薬の溢れかえる現代では、同じ成分で異なる量の薬物が配合された医薬品が多数出回っています。

一般的にこれらは、少なすぎて効かないか、効果が現れるには少なすぎる場合に、薬物の量を増量する目的で使用されます。

用量として最初は「5 mg」の製剤から服用し始め、「10 mg」、「20 mg」へと徐々に増量するように。

減薬においては増量する過程の逆を行い、薬物の量を減らしていき、最終的には薬が無くても日常生活を送ることができる断薬状態を目指します。

微調整を要する場合には薬剤を半分に切断するなどして、体内に摂取する薬物量を徐々に減らすこともあるようです。

薬剤の数を減らすこと

精神的・身体的疾患の病識があり、より良い医療の機会があるはずだと信じる患者の場合、同じような病態に基づいて複数の医院やクリニックを巡り、医薬品を複数回処方してもらう場合があります。

あるいは、異なる症状に対して異なる診療科を受診した場合に、同一の薬効を示す薬剤を重複して処方される場合があります。

処方せんを持ち込む先がかかりつけ薬局だけであったり、おくすり手帳を欠かさず薬剤師に提示していれば問題を未然に防ぐことができる可能性が高いですが、現状ではそれほどうまく機能していません。

多剤投与に対しては、未然に防ぐ方法だけでなく、既に起こっていることとして問題解決策が求められます。

多剤投与が発覚した場合、薬効が似た薬を一種類にまとめてしまい、服用する薬剤の数自体を減らすことが試みられます。

「薬剤の数」を減らす場合も、「薬物の量」を減らす場合と同様に、目標はより少ない数の医薬品を使用して日常生活が送れるようになることです。

厚生労働省は多剤投与の解消を目指す

診療報酬制度改革

薬剤費の高騰が社会保障に割り振られる予算を圧迫する現状を解消すべく、多剤投与に対して規制が敷かれています。

医療機関が1人の患者に3種類以上の睡眠薬を処方した場合、診療報酬を大幅に減らす。

こうした規制を設けて、過剰投薬による薬漬けを防ごうというものです。

ポリファーマシー対策

多剤投与による健康被害の深刻化が懸念され、英語の「ポリファーマシー」ということばを用いて対策が検討・実施されています。

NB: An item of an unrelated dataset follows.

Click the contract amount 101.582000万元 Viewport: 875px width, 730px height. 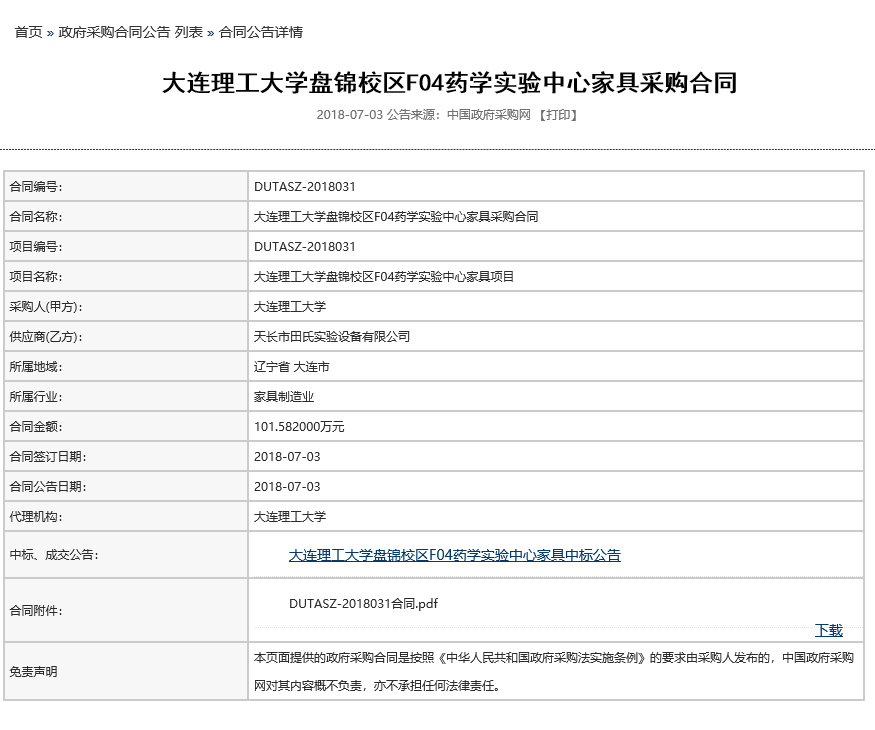click(x=299, y=427)
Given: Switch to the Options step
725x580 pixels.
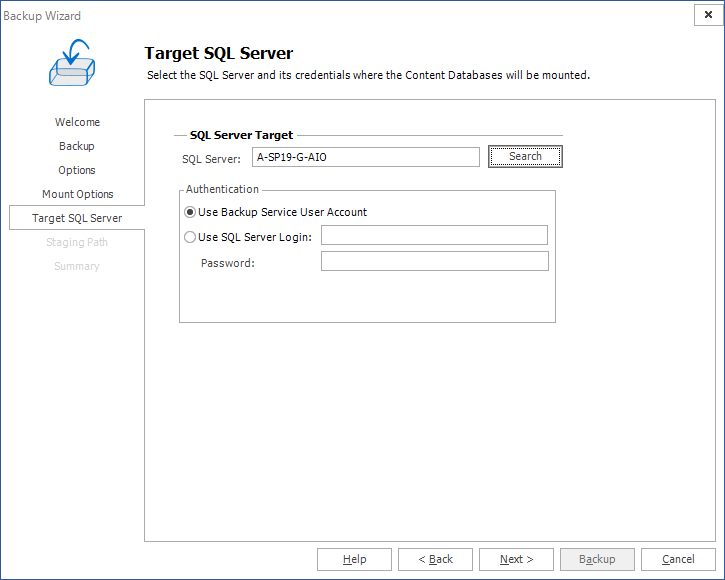Looking at the screenshot, I should click(77, 170).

多剤投与に対する根本的な対処法は、減薬をおいて他にありません。

減薬と偽薬

偽薬は薬効成分を含まない薬のニセモノです。

減薬する際に減るものは、薬物の量や薬剤の数だけではありません。「しっかりと薬を飲んだ」という実感も減ってしまいます。

プラセボ効果の存在を信じるのであれば、この「しっかりと薬を飲んだ」という実感を減らしてしまうことには注意が必要です。この実感こそが薬効の本体かもしれません。

プラセボ製薬では、減薬を試みる際には薬の似せて作った食品としての偽薬を有効利用できるかもしれないと考えています。

禁断症状や離脱症状をできる限り抑えつつ、少しでも減薬を楽にすることに偽薬が貢献できると信じています。